L’ipotesi dell’attizzatoio
Secondo le ultime indiscrezioni, l’arma che gli inquirenti stanno cercando sarebbe un attizzatoio appartenente al set da camino della famiglia Poggi. Questa ipotesi si basa su una nuova testimonianza, secondo la quale Stefania Cappa, cugina di Chiara, avrebbe gettato un oggetto metallico nel canale il giorno dell’omicidio. Tuttavia, la madre di Chiara ha dichiarato che tutti gli attrezzi del camino sono ancora presenti in casa. Dalla casa, però, mancherebbe un mattello.
Le nuove indagini si concentrano anche su alcune tracce di materiale genetico “perfettamente sovrapponibili” al DNA di Andrea Sempio, rinvenute sotto le unghie di Chiara Poggi. La Procura ha disposto un incidente probatorio per analizzare nuovamente questi reperti, comparandoli con il profilo genetico di Sempio, il quale in un primo momento si era rifiutato di fornire un campione biologico.

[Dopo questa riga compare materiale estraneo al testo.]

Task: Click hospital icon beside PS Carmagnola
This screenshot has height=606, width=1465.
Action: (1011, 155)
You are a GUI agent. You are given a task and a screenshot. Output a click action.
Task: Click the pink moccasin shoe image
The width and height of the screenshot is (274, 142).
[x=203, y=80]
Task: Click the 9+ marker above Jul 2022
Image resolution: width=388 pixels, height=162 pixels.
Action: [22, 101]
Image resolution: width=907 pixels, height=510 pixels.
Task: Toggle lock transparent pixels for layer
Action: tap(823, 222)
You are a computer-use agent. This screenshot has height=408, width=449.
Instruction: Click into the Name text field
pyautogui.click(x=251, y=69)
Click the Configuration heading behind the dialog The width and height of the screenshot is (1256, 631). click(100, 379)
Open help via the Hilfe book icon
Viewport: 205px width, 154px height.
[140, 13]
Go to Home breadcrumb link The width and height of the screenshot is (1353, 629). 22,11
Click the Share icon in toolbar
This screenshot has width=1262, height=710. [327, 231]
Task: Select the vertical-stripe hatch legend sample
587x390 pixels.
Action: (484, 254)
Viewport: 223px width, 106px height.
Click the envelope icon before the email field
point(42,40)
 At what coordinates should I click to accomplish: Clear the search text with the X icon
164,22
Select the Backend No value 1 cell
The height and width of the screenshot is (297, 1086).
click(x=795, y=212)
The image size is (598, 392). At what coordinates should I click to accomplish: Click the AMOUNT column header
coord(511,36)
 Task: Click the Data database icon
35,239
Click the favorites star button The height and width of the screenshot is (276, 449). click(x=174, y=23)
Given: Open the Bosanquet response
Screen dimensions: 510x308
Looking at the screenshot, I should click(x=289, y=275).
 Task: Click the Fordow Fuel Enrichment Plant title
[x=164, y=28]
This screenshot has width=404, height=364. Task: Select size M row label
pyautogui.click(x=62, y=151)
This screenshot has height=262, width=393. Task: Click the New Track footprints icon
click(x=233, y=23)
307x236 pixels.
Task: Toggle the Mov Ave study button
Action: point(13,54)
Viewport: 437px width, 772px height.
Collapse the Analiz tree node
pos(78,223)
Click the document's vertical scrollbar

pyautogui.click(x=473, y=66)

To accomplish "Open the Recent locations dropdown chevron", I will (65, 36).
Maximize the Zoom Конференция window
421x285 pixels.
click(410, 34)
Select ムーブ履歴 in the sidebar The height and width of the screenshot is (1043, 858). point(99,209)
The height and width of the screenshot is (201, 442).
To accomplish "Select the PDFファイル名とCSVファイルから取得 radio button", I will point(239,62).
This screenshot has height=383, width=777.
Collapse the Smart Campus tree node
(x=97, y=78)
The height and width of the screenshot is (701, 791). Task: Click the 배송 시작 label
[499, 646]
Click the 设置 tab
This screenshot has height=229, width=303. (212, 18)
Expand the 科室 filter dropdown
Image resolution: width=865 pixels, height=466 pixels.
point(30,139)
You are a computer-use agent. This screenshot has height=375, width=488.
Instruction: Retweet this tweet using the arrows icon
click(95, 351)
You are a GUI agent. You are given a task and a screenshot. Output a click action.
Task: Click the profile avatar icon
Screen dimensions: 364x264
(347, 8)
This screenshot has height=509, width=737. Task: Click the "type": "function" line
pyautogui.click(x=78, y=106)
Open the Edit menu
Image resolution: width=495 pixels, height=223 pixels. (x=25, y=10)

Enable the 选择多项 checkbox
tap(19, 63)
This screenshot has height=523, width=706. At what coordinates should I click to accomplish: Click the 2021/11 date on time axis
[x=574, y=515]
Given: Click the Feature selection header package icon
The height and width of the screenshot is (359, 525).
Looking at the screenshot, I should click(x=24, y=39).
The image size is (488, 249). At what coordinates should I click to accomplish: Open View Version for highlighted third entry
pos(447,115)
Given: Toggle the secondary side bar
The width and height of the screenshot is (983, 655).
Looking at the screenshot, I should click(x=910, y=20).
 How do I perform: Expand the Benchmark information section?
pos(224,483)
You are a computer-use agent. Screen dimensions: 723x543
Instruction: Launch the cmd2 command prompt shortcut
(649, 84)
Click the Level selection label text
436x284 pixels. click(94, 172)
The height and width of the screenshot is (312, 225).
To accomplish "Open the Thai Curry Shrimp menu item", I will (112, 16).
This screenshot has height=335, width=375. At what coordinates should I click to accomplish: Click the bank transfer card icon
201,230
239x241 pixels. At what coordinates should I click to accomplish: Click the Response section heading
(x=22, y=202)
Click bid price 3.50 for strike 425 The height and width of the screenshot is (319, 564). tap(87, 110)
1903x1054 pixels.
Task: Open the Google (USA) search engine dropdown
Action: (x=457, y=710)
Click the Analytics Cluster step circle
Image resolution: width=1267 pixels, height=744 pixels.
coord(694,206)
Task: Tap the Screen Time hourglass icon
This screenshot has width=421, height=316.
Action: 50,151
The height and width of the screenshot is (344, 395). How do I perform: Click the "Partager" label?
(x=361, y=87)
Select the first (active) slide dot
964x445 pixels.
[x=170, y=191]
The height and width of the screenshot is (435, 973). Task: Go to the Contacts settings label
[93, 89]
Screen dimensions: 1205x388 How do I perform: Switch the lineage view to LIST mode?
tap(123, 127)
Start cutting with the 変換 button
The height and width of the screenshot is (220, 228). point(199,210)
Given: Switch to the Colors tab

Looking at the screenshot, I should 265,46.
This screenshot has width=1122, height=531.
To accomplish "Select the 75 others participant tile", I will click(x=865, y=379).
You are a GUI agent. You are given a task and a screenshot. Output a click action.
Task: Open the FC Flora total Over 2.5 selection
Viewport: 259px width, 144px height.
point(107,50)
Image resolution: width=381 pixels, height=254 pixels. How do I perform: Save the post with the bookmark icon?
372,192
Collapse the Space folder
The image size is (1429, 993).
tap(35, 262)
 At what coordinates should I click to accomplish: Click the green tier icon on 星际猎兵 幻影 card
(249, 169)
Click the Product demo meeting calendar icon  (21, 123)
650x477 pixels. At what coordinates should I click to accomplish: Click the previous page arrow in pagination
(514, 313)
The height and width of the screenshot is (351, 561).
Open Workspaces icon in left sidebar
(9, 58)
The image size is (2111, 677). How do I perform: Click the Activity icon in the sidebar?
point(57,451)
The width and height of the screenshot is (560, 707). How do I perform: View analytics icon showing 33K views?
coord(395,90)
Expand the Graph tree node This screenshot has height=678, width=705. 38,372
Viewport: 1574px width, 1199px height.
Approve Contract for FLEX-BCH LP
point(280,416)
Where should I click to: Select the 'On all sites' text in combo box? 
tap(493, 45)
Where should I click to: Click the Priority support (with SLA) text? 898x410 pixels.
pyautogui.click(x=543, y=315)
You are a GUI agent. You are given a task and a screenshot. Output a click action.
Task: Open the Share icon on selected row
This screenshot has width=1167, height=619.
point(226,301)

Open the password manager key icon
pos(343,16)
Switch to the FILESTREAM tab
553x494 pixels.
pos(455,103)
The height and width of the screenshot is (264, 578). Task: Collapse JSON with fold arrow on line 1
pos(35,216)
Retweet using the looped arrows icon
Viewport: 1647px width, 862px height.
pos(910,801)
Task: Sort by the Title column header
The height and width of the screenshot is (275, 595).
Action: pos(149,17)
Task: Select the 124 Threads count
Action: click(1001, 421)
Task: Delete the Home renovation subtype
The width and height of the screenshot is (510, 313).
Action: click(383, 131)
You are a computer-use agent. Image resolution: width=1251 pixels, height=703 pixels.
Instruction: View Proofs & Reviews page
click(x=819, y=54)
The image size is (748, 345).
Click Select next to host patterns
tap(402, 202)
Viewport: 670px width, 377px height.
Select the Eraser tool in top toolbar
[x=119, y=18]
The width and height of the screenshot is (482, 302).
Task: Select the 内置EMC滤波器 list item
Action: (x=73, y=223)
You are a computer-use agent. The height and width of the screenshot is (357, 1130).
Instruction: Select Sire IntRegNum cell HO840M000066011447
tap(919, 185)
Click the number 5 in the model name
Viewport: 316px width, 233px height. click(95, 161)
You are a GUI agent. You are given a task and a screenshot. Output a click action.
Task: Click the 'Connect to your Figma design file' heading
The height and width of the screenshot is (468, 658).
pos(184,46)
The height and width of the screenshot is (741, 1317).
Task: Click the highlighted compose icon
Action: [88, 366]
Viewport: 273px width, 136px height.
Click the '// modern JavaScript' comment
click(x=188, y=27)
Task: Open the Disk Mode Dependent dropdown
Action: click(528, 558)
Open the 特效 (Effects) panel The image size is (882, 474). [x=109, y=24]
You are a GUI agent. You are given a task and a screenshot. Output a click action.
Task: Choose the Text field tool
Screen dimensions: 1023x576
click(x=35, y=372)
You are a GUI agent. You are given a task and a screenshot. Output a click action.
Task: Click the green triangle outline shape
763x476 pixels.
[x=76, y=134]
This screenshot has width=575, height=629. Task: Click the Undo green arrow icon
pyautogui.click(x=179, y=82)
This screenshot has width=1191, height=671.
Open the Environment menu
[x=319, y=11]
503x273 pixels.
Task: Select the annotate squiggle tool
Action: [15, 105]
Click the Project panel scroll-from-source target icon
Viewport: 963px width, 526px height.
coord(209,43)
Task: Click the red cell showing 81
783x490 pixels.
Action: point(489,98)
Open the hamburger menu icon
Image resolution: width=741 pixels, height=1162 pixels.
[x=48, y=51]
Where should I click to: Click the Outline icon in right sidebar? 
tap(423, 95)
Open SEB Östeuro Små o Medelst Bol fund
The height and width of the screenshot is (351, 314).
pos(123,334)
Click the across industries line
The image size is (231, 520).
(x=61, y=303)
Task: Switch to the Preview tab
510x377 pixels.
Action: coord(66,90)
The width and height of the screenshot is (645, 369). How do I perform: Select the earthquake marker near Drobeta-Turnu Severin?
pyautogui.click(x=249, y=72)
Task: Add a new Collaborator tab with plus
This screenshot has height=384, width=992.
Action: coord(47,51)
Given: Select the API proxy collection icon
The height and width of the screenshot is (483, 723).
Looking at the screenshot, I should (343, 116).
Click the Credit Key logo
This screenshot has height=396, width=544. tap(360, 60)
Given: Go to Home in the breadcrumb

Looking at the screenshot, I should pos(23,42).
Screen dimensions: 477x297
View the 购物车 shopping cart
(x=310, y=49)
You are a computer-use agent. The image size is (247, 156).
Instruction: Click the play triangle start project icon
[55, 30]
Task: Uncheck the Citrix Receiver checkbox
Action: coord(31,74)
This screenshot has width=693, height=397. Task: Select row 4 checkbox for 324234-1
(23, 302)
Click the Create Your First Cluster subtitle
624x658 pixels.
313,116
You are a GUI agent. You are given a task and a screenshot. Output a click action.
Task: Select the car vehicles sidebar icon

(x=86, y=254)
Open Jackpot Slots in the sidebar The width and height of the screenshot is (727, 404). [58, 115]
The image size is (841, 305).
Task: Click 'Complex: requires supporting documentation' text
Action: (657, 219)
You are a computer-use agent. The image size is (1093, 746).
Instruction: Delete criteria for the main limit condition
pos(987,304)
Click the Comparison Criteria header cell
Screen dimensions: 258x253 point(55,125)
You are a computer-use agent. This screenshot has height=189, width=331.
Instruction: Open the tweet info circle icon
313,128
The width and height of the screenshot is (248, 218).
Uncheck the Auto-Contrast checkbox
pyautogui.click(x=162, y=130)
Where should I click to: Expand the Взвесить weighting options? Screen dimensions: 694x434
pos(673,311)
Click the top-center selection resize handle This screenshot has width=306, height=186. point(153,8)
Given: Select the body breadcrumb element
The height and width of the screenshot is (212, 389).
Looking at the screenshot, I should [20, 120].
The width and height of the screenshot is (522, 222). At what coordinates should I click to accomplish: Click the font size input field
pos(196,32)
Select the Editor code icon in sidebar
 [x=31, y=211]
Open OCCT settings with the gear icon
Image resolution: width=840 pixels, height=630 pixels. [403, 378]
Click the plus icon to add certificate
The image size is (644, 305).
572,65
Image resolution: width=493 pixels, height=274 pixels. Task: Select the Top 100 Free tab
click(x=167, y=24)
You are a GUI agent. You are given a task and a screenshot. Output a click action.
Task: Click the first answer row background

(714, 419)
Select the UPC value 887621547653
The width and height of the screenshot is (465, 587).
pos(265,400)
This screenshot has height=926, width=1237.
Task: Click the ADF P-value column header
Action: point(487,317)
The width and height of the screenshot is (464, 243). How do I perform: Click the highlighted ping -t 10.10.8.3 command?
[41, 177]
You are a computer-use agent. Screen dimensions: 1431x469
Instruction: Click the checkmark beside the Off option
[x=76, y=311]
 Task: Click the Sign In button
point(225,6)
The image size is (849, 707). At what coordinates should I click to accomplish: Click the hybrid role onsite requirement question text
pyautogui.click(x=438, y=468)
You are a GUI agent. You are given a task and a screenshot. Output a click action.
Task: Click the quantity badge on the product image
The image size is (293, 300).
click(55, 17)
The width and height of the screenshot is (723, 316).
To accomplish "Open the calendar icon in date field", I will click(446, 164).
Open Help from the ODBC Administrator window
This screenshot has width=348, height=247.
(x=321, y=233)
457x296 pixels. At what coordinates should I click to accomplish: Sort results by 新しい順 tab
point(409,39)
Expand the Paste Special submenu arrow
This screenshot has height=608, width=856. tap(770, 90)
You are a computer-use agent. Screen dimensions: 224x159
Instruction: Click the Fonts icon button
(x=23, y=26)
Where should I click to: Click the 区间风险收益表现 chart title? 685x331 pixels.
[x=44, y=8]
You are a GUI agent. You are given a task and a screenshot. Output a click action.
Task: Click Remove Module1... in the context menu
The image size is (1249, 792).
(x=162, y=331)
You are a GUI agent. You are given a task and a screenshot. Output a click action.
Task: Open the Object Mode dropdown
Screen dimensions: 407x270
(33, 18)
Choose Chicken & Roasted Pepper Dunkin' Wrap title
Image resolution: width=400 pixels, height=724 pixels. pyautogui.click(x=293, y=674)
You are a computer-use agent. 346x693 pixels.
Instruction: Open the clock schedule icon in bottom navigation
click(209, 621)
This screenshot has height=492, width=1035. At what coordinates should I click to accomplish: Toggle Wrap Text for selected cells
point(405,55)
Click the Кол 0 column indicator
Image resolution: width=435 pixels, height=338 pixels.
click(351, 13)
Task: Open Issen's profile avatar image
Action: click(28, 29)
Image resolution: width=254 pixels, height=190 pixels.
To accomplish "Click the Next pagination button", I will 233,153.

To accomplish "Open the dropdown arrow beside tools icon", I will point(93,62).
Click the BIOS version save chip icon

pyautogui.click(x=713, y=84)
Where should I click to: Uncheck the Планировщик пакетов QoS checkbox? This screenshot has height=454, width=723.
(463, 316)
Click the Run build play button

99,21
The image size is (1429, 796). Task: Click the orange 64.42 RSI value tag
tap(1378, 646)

La reazione della famiglia Poggi
La famiglia di Chiara Poggi ha espresso il proprio sconcerto per la riapertura delle indagini, definendo le nuove ipotesi “stravaganti” e contestando il fatto che si ignorino le sentenze che hanno già condannato Alberto Stasi, l’ex fidanzato di Chiara, per l’omicidio. I genitori della vittima si sono sempre dichiarati convinti dell’innocenza di Sempio. Il delitto di Garlasco rimane un caso complesso e doloroso, caratterizzato da diverse zone d’ombra e da una lunga vicenda giudiziaria. Le nuove indagini della Procura di Pavia rappresentano un tentativo di fare luce su eventuali elementi ancora oscuri e di accertare definitivamente la verità sulla tragica morte di Chiara Poggi.